Stealing Mickey's Mantle

José Reyes could be the greatest—if he doesn't figure out just how much Mets fans want from him

Perhaps José Reyes smiles so easily now because he does not yet understand the burden his fans are putting on him.

How good is José Reyes? How good can he be? In the October 9, 2006, ESPN The Magazine, the Elias Sports Bureau's Steve Hirdt wrote that Reyes had just completed "a season the likes of which has never been seen. Start with his signature statistical category. With 17 triples in 2005 and the same number [in '06], Reyes became the first major leaguer with consecutive seasons of that many three-baggers since Paul Waner, Earle Combs, and Heinie Manush (Hall of Famers all) did it in 1927 and 1928 . . . no player in the history of the major leagues"—emphasis Hirdt's—"has ever had a season with as many runs, as many hits, as many homers, and as many steals as Reyes has produced in 2006." (Reyes's final numbers were 122 runs, 194 hits, 19 home runs, and 64 steals.)

And yet, Reyes has his skeptics. Steven Goldman of Baseball Prospectus regards Reyes's high totals in all of those categories as "more of a sign of how unique he is than how valuable. The hits are impressive, but one of the reasons he gets so many hits is because he swings at so many pitches. If he's going to be a legitimate leadoff hitter, he's got to get more walks. As it is, he uses up too many outs. If he doesn't get on base more often, all the speed in the world won't help him."

Goldman reflects a concern that many analysts have for Reyes's relative weakness in the most important of all hitting categories, on-base percentage, which measures how often a player reaches base by hits, walks, and being hit by pitches. Last year Reyes reached base safely just slightly over 35 percent of the time he came up to the plate, and his career average is just over 32 percent. "To be a really effective hitter," says Goldman, "he's got to get up at least in the .370 range." Goldman has yet another concern: "His career average as a leftie is just .272, with only a .310 on-base average. (He's much better batting right-handed against lefties: a .310 BA and a .343 OBP.) But the problem is, he's going to see at least three right-handed pitchers for every left-hander, which mean he'll be batting left-handed nearly 75 percent of the time—maybe more if opposing managers figure out he has a weakness." (Reyes has only been switch-hitting since the age of 15.)

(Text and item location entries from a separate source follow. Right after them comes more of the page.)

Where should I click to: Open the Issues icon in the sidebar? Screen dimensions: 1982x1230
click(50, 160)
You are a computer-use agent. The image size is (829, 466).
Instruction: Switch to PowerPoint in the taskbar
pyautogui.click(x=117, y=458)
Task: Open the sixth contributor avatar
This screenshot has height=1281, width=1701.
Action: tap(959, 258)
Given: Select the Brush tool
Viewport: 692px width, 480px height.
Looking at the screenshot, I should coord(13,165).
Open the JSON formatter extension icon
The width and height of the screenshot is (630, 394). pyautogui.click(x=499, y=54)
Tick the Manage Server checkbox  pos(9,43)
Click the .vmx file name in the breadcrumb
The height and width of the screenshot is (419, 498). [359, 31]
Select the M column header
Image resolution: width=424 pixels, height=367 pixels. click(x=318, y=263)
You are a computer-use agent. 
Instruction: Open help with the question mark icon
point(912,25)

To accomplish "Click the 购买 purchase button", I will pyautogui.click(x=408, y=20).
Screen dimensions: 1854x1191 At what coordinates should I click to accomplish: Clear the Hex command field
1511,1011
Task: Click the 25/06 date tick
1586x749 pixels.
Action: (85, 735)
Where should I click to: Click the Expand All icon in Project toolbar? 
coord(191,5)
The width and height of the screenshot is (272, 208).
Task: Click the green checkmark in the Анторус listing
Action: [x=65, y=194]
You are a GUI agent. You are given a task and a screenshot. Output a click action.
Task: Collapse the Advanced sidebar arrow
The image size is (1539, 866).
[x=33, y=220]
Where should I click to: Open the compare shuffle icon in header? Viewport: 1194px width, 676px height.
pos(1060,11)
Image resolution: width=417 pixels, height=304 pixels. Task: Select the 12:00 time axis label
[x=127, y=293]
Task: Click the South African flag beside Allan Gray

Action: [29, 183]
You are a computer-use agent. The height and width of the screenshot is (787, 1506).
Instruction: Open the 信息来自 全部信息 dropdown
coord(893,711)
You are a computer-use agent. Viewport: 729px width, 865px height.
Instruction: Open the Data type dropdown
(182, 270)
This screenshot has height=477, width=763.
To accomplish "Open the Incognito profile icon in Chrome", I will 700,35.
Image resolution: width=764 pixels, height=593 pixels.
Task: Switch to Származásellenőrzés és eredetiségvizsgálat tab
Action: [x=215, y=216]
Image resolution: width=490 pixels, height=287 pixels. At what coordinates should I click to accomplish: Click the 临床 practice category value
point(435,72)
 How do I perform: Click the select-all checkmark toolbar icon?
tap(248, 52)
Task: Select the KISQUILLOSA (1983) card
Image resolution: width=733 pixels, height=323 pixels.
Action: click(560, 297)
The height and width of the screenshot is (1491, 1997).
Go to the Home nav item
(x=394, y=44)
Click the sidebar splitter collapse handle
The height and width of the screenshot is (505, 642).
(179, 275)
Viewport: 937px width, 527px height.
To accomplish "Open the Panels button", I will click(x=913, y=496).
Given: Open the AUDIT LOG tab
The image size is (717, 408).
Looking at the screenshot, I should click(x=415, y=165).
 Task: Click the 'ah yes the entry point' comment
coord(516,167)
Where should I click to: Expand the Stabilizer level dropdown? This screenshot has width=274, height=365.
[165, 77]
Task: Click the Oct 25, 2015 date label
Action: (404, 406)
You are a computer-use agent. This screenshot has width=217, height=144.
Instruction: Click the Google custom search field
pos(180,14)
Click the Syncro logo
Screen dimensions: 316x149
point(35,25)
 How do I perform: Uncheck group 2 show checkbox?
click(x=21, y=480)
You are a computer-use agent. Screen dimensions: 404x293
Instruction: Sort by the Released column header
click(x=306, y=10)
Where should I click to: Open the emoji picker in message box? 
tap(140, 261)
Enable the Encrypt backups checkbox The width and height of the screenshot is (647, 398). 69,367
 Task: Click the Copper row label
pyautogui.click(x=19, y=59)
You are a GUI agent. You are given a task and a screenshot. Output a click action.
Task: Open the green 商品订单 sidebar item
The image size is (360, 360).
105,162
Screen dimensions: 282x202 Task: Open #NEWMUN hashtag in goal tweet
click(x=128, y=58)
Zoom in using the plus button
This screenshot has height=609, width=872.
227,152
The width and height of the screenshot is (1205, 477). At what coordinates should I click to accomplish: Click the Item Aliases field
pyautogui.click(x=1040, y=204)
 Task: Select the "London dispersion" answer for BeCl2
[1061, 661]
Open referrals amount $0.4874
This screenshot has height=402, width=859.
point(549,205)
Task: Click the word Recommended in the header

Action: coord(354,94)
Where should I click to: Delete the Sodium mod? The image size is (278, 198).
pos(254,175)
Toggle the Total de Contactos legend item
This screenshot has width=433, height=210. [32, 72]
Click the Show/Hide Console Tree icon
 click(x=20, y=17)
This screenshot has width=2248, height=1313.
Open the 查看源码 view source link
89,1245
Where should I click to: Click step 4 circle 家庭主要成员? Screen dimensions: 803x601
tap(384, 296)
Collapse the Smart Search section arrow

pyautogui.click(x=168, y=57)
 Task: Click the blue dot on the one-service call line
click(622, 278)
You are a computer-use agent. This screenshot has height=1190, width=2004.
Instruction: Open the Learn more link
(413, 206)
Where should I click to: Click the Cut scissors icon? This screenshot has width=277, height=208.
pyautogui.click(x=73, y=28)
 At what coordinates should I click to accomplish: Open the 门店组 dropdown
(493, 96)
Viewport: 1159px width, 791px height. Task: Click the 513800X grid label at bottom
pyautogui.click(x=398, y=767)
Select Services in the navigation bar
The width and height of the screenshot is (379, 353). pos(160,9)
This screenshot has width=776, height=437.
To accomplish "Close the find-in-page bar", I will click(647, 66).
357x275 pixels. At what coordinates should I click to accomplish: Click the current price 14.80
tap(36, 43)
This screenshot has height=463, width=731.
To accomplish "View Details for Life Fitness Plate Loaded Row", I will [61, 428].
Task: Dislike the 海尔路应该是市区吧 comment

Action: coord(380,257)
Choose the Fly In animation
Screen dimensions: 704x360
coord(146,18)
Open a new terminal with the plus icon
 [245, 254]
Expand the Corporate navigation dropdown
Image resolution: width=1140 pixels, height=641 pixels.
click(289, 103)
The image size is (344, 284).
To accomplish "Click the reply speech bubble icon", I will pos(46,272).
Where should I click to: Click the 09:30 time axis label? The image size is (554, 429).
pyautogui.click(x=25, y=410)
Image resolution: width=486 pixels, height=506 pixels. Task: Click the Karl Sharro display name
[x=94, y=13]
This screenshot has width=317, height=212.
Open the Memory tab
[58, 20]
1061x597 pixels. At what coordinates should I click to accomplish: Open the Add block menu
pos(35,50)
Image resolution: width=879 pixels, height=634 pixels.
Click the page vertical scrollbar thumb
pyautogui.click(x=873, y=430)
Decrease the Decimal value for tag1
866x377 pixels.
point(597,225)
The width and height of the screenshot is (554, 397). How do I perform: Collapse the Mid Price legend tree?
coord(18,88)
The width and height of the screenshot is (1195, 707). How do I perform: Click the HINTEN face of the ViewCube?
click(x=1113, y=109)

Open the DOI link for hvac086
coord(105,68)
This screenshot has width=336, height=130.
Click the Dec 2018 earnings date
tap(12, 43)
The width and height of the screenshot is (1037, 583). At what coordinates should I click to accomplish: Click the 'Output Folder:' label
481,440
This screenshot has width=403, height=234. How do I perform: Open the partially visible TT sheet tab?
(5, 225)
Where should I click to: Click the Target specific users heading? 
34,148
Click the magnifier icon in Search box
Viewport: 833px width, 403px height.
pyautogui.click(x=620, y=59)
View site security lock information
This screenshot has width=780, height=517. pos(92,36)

Is José Reyes as good as Derek Jeter? Since about midway through last season, this has been the number one sports topic in New York bars, radio call-ins, and chat rooms. To put it as simply as possible, the answer is: No, or at least, not yet.

As base runners, they are almost exactly even. Reyes is faster than Jeter, who, at 33, has lost a step, but Jeter is regarded by many as the smartest base runner in the game. Reyes steals more bases, but Jeter plays in a league where power overshadows speed. Even in the National League, the value of stolen bases isn't all that great. In any event, both players have had just about exactly the same success rate, slightly more than 80 percent, an indication that under the same circumstances, they'd have about the same number of steals—or at least the same number of meaningful ones, as Jeter, who plays in a power-laden lineup, seldom attempts a steal unless the game is late and the score is close.

Reyes is a superior fielder with more range than Jeter, but the advantage isn't enough at present to counter Jeter's sizable advantage as a hitter. Last year Reyes had a slugging percentage that was a fraction higher than Jeter's, .487 to .483, but Jeter's advantage in the most important of hitting stats, on-base percentage, was eye-opening: 63 points (.417 to .354).

Perhaps the question should be framed another way: Is Reyes as good or better than Jeter was at this point in their careers? Below are Reyes's stats going into this season, and Jeter's at a comparable point in his career, through the 1998 season.

At Bats Runs HR RBIs BA OBP Slg

Reyes 1,837 301 33 185 .285 .321 .427

Jeter 1,900 352 39 239 .308 .374 .436

In this comparison, Jeter had 63 more at bats, and the difference in power is slight, though tipping in Jeter's direction. The gap in batting average and on-base percentage is significant **.

And there is yet one more important statistic on Jeter's side of the ledger: After playing three full seasons, he already had two World Series rings. Yes, you're right, that's not a fair comparison, since one player can only do so much to put his team into the World Series. But this is New York, and all comparisons here sooner or later go to the bottom line. Ask Alex Rodriguez. New York fans were ecstatic when A-Rod came here, but he hasn't produced any championships, and they are no longer enthralled. José Reyes is expected to make World Series winners out of the Mets, and if he doesn't do that soon, the enchantment he has brought to New York baseball may soon dissipate.

How long has Reyes got before the fans and the media start to become a bit disillusioned? Put it this way: By the time Derek Jeter was 24, people were no longer talking about his potential, they were talking about what he had done. If José Reyes is going to be great, now is the time. Vamos a ver.

**Editor's note: This online version was revised 03.29.07.